Proprio per questo motivo quelli che una volta erano i temi fondamentali della poesia vengono sostituiti con l'uso abbondante di figure retoriche. Nella poesia quindi si ricercano concetti sempre più originali, da qui deriva il concettismo, che è la convinzione dei poeti seicenteschi che la bellezza dei testi risieda nell'abilità dell'ingegno e quindi nella ricerca di "concetti" sempre più originali. Inoltre si amplia la galleria tematica che comprende soggetti degni di essere trattati, che però venivano esclusi dalla lirica tradizionale. La descrizione di questi soggetti avviene attraverso una cosiddetta estetica del bello che verrà affiancata da un'estetica del brutto che descrive la realtà anche sotto altri aspetti.
Contraddizioni e malinconia nei poeti
In questo periodo i poeti erano turbati da forti contraddizioni, infatti questi ultimi pur di ricercare l'originalità, arrivano allo scherzo verbale e alla freddura. Ma i poeti erano anche tormentati da una forte malinconia, infatti possiamo notare che le immagini di questo periodo diventano teschi, rovine e deformità reali. Nelle loro poesie però, bisogna dire che dominano l'esaltazione del piacere, della sensualità e un erotismo sottile (ricerca dell'artificio e stravaganza, e disimpegno).

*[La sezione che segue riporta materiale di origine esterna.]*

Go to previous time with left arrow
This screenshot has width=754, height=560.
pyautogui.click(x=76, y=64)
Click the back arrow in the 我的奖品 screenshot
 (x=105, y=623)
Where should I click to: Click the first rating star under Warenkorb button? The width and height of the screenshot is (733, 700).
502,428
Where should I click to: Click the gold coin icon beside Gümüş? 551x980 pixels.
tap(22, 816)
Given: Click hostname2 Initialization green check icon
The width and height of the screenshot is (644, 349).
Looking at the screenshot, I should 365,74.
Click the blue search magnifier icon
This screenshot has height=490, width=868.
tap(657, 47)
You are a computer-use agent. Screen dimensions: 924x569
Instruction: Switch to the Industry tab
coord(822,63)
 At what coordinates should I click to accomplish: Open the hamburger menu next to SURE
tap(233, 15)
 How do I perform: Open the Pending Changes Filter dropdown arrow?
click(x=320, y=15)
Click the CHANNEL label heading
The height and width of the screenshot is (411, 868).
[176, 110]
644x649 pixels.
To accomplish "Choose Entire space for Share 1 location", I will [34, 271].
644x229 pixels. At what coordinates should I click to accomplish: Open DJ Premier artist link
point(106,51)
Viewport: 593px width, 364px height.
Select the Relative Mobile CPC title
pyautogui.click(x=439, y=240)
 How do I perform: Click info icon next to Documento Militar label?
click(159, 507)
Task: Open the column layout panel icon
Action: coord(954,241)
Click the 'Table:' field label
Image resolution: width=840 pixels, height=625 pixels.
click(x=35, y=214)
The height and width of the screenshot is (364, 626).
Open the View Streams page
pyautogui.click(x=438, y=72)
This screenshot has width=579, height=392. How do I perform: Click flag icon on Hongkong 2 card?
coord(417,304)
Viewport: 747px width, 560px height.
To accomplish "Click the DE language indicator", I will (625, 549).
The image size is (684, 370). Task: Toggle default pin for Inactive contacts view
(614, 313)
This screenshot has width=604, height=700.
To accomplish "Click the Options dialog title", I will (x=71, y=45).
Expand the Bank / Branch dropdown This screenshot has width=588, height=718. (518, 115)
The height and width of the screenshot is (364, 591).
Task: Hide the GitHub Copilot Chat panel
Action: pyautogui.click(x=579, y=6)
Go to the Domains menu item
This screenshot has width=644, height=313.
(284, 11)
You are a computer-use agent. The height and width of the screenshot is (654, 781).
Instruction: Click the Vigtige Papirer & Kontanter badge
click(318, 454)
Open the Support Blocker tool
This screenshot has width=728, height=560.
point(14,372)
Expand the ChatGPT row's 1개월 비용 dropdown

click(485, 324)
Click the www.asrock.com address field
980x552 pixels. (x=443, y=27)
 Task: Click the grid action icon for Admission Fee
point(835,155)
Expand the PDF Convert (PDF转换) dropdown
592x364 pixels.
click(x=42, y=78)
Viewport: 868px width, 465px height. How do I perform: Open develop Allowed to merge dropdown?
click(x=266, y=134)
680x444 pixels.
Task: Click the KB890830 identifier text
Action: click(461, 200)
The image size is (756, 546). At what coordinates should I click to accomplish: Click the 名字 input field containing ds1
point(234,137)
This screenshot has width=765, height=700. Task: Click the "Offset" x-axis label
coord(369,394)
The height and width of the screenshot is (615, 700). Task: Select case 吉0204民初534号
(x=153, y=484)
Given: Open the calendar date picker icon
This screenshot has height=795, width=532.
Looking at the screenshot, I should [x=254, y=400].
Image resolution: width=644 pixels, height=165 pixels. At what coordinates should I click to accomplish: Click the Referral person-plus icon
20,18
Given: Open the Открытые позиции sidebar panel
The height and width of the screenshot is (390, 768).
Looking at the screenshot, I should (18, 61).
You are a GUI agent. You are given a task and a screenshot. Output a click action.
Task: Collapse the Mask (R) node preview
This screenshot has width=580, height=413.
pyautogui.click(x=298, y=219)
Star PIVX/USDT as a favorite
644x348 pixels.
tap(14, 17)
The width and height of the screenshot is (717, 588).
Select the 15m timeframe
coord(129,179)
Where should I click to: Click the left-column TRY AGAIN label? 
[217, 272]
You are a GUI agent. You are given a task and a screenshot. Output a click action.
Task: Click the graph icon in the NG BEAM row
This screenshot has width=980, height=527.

Stile e influenze del barocco
A livello stilistico le raccolte poetiche seguono un ordine perlopiù tematico, ma soprattutto i poeti del 600 riflettono la tendenza al frammento e alla disomogeneità delle opere. La massima libertà di espressione si manifesta nelle scelte lessicali con l'utilizzo di metafore, antitesi e ossimori che sono le figure retoriche più utilizzate in questo periodo poiché secondo i poeti sono capaci di creare accostamenti inusuali e interessanti. Inoltre vi è anche un uso di linguaggi settoriali, che si può notare dall'utilizzo di espressioni e oggetti quotidiani, ordinari e triviali. Il maggior esponente della poetica barocca in Italia è Giovan Battista Marino che veniva celebrato all'epoca poiché egli svolgeva una funzione di guida intellettuale e rappresentava un'ispirazione poetica. Egli aveva anche una schiera di seguaci ma anche di nemici allo stesso tempo che erano in contrasto più al personaggio che alla sua concezione letteraria. Quelli che si schieravano dalla parte di Giuseppe Marino prendevano il nome di "Marinisti" ed erano coloro che cercavano di imitare Marino, mentre quelli che remano contro quest'ultimo prendevano il nome di "Antimarinisti" ed erano coloro che volevano riprendere i temi classicisti.
Domande da interrogazione
- Quali sono le caratteristiche principali della poetica barocca?
- Che cos'è il concettismo e come si manifesta nella poesia barocca?
- Quali emozioni e contraddizioni caratterizzano i poeti del 600?
- Chi è Giovan Battista Marino e quale ruolo ha avuto nella poetica barocca?
La poetica barocca si basa sulla volontà di stupire, privilegiando la forma e la struttura della poesia rispetto ai temi trattati. Gli autori si concentrano sull'uso di vocaboli e giochi di parole per attrarre il lettore.
Il concettismo è la ricerca di concetti originali da parte dei poeti seicenteschi, che ritenevano che la bellezza dei testi derivasse dall'abilità dell'ingegno. Questo porta all'uso abbondante di figure retoriche e all'ampliamento dei soggetti trattati.
I poeti del 600 sono segnati da forti contraddizioni, cercando originalità attraverso scherzi verbali, ma anche da una profonda malinconia, evidenziata da immagini di teschi e rovine, pur esaltando il piacere e l'erotismo.
Giovan Battista Marino è il maggior esponente della poetica barocca in Italia, celebrato come guida intellettuale e fonte d'ispirazione poetica. La sua figura ha generato una schiera di seguaci, i "Marinisti", e oppositori, gli "Antimarinisti", che si opponevano alla sua concezione letteraria.